FAÇA O SEGUINTE.
1. No texto sobre religião na política, o que as manchetes contam sobre os clérigos?
2. Escreva a continuação do texto sobre religião na política a partir da última frase.

A religião na política — ao que conduz?
PROVAVELMENTE já notou que, nos anos recentes, as igrejas dão mais ênfase às questões sociais e políticas. Muitos clérigos em todo o mundo estão fazendo empenhos de “ficar envolvidos”.
As pessoas sinceras ficam pensando se este é o papel correto da religião. Talvez notem que, superficialmente, a participação nos assuntos comunitários e nas atividades políticas parece ser bem motivada. As manchetes falam de clérigos serem presos e até perderem a vida, na luta por uma causa social.
Mas, o que há por trás desta crescente atividade política? É motivada pela devoção aos ideais cristãos, a fé em Deus e o desejo de ver Sua vontade ser feita na terra? Ao que finalmente levará? Um retrospecto das recentes tendências políticas na religião será de ajuda a focalizarmos as respostas.

MATERIAL FORNECIDO.

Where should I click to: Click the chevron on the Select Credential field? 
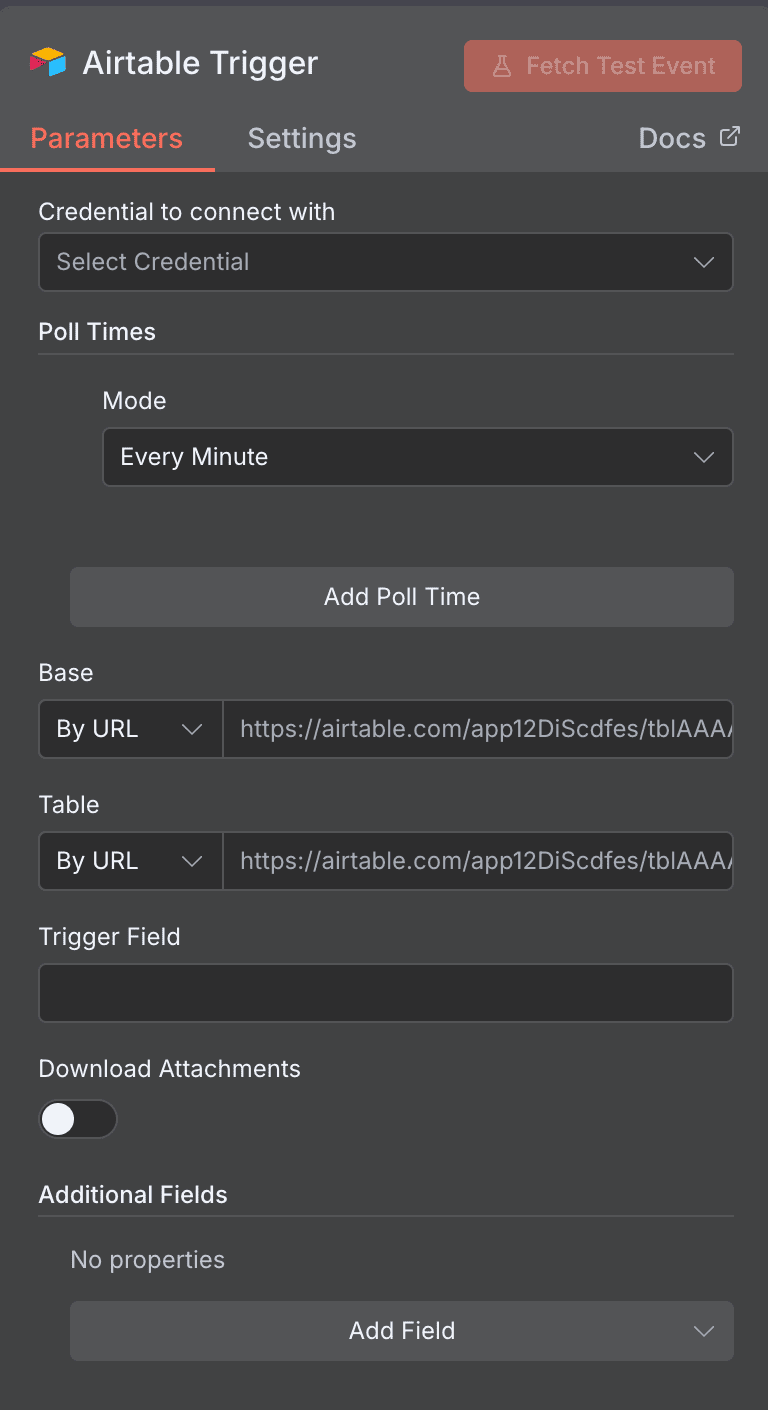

RESPOSTAS ESPERADAS.
1. Elas falam de clérigos sendo presos e até perdendo a vida na luta por uma causa social.

2.
Posição Mutável da Cristandade
O opúsculo Church and Powers (Igreja e Poderes), publicado pela Federação Protestante Francesa, tece o seguinte comentário sobre a relação histórica entre a religião e a política:
“O fato inegável é que, no campo político, a igreja organizada mais amiúde tem sido dirigida, voluntária ou involuntariamente, para dois extremos: ou tem afirmado, às vezes pela força, ter autoridade sobre os poderes políticos, . . . [ou] tem aceito ser o principal agente, cúmplice ou testemunha silenciosa, duma ordem social injusta.”
No entanto, o arcebispo católico Marcos G. McGrath, do Panamá, afirma que isto não se dá mais universalmente: “O velho conceito duma igreja como estrutura paralela ao poder secular, e às vezes identificada com ele, está mudando rapidamente.”
Agora, sob a bandeira de “ajudar os pobres”, “relevância” e “justiça social”, crescente número de clérigos assume nova direção. A crítica social e política radical substitui sua tradicional posição pró-governamental. Instam com o povo comum a tomar parte ativa na política, até encorajando-o a fazê-lo junto com os elementos socialistas de “esquerda”.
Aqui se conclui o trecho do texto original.